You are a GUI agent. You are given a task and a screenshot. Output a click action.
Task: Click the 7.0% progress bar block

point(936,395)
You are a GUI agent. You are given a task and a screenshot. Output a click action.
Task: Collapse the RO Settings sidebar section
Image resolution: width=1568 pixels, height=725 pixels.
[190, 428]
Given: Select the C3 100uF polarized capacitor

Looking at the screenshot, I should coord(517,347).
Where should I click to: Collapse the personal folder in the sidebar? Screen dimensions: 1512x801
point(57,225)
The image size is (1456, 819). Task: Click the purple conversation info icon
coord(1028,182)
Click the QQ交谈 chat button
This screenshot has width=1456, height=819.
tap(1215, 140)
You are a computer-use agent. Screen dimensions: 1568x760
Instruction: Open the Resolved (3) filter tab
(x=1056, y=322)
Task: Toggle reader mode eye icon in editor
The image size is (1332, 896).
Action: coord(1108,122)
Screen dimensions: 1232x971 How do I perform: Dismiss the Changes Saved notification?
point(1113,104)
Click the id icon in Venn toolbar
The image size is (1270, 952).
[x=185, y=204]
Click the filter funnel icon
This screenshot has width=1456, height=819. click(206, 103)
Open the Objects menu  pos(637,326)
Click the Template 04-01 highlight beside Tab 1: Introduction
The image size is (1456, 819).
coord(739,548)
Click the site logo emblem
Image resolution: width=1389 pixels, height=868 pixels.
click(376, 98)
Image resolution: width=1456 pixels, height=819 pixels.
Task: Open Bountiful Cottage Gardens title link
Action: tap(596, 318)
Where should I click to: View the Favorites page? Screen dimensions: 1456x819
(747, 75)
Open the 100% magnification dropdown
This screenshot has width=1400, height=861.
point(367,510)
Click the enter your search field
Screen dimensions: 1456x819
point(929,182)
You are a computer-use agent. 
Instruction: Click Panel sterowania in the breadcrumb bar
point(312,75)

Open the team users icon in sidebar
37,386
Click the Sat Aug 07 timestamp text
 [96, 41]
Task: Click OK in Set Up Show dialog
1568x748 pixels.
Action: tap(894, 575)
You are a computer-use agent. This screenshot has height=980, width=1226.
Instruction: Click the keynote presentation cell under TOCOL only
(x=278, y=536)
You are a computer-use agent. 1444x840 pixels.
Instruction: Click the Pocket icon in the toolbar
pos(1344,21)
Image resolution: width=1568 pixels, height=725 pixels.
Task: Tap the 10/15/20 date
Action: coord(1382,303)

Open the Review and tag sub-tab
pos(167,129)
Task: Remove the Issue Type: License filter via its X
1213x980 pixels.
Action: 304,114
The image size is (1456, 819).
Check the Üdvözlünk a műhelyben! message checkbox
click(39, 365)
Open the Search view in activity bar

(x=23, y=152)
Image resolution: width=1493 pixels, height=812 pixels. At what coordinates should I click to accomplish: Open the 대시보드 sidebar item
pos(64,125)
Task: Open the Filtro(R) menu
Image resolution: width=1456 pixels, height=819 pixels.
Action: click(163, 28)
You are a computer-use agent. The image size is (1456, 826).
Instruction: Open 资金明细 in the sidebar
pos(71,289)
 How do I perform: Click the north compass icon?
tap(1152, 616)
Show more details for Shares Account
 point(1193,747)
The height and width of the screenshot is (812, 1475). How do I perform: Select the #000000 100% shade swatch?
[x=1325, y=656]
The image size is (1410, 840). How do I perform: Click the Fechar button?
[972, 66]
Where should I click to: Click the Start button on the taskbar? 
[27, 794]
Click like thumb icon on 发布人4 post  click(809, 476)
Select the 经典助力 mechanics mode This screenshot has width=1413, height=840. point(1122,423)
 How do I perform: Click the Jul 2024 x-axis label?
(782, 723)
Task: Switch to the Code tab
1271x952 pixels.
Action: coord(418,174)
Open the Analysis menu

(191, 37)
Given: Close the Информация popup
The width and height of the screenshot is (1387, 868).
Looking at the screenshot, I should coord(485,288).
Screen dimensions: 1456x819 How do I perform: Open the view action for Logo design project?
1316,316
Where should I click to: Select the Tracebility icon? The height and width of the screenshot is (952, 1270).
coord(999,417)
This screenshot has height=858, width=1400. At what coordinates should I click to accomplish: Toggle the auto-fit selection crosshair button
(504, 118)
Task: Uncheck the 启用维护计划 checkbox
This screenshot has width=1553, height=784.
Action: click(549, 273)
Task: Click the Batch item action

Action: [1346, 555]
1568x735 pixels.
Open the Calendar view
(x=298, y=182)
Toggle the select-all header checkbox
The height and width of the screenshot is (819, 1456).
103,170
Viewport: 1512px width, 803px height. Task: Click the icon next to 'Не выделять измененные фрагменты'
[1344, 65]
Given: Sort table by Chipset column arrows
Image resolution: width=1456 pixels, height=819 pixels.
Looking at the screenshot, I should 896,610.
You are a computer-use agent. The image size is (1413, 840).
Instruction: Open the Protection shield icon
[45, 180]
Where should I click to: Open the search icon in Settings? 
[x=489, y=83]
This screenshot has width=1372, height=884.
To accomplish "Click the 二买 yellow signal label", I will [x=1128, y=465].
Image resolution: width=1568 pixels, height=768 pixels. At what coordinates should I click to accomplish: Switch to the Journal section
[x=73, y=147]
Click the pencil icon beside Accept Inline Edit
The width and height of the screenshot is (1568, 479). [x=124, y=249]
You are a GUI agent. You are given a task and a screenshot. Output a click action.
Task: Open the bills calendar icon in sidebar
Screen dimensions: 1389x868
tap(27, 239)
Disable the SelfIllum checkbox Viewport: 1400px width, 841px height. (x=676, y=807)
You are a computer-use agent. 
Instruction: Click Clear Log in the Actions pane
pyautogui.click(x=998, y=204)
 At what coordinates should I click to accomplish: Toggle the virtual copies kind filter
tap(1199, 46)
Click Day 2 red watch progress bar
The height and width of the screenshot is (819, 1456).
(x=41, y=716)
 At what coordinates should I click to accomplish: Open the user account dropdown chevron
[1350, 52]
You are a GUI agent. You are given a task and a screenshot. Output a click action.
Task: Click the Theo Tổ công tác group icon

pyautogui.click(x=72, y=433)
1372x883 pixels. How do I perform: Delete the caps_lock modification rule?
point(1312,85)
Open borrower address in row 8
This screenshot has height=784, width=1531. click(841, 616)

> About this task
Check each line of the data above for the string "mode", and copy the ones that have it.

> Finished task
Task: Toggle reader mode eye icon in editor
Select the 经典助力 mechanics mode This screenshot has width=1413, height=840. point(1122,423)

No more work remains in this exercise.